ROC Curve Analysis for the Potential Use of Recombinant Antigens in the Diagnosis of Periodontitis
The ability of the recombinant antigens to distinguish periodontitis patients from healthy individuals was analyzed using ROC curves and the values for AUC. ROC curves for antigen numbers 20, 25A, and 27A were obtained by plotting the sensitivity and specificity values calculated using the spot intensities shown in Figure 4. The values for AUC with a 95% confidence interval and sensitivity/specificity with optimal cut-off have been presented in the lower panel of Figure 5. The values for the remaining recombinant antigens (1–4, 7–9, 11, 15, 17, 18, 20, 21, 23, 25A, and 27A) have been listed in Supplementary Figure 3. The values for AUC were categorized as: 0.5–0.7 that represents low to nil discrimination; 0.7–0.8 that represents moderate discrimination; 0.8–0.9 that represents excellent discrimination; and >0.9 that represents outstanding discrimination between periodontitis patients and healthy individuals.
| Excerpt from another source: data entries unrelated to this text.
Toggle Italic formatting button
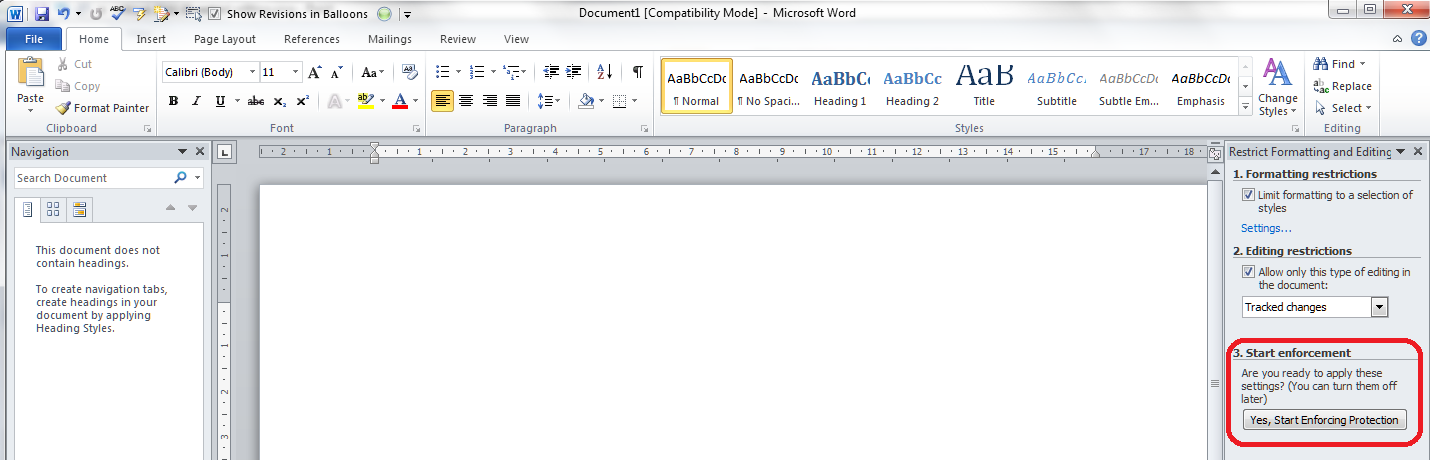Viewport: 1430px width, 460px height. click(196, 101)
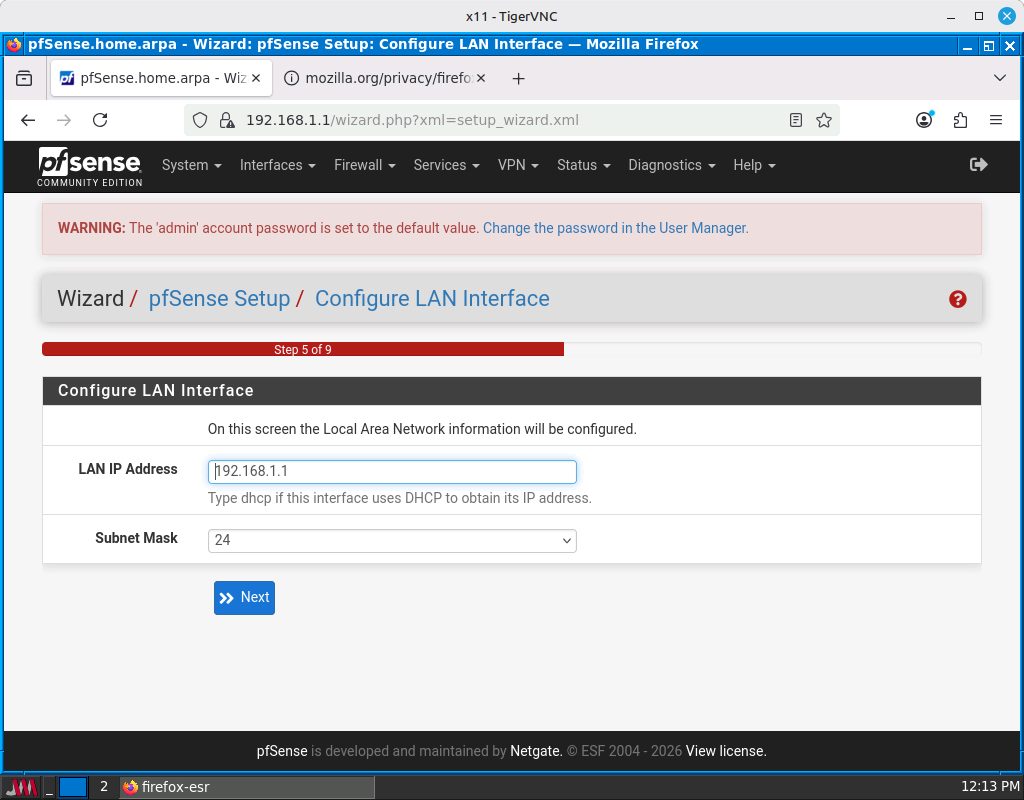Open the Firefox hamburger application menu
The height and width of the screenshot is (800, 1024).
click(x=995, y=120)
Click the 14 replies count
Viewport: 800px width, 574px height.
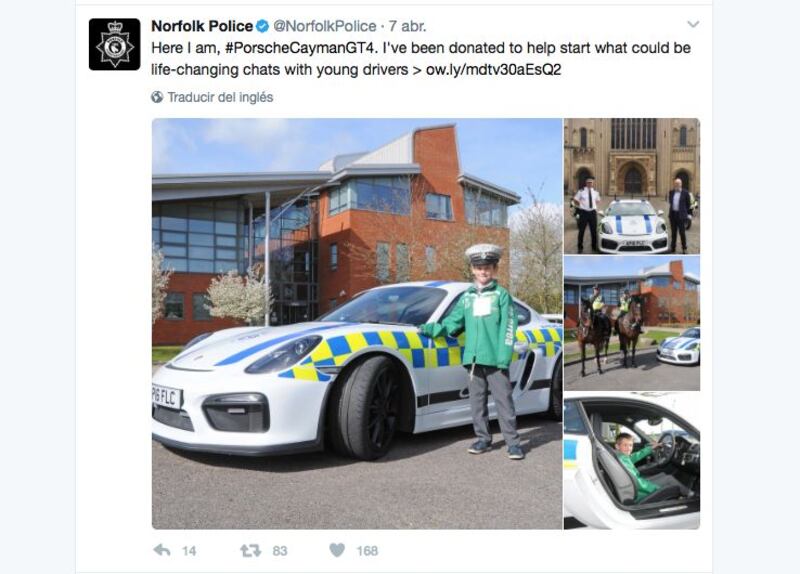(189, 551)
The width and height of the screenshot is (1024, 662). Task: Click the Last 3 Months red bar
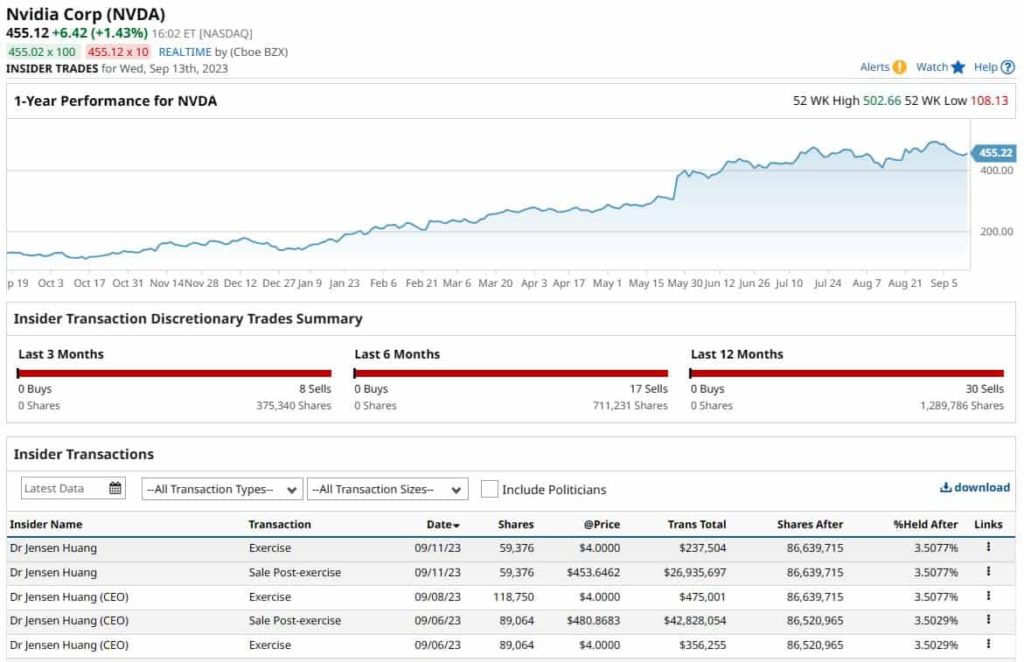(x=175, y=373)
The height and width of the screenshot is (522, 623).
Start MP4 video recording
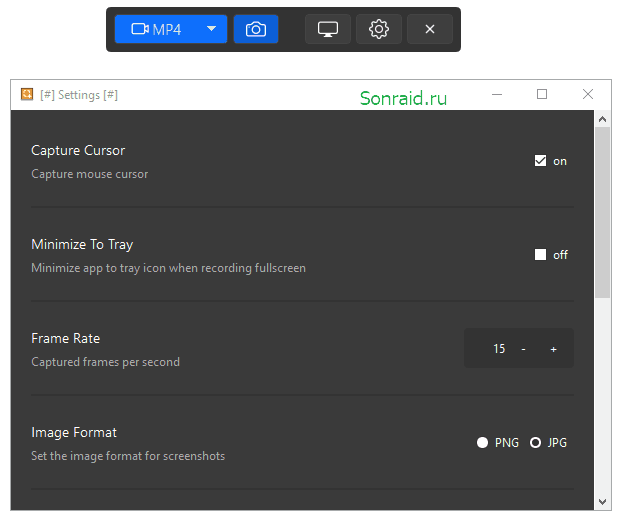pyautogui.click(x=156, y=29)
The values of AUC for antigens number 20 (outer membrane protein 28, Omp28: 0.75), 25A (Kgp: 0.78), and 27A (RgpA: 0.815) were higher than 0.7, suggesting a capacity to moderately differentiate periodontitis patients from healthy individuals. Although the AUC of Omp28 signified moderate discrimination of the samples (0.7–0.8), half of the patient sera (10 out of 20) did not completely recognize Omp28 (Figure 4D); thus, indicating a high false negative rate for this antigen. Therefore, we focused on Kgp and RgpA in our subsequent experiments.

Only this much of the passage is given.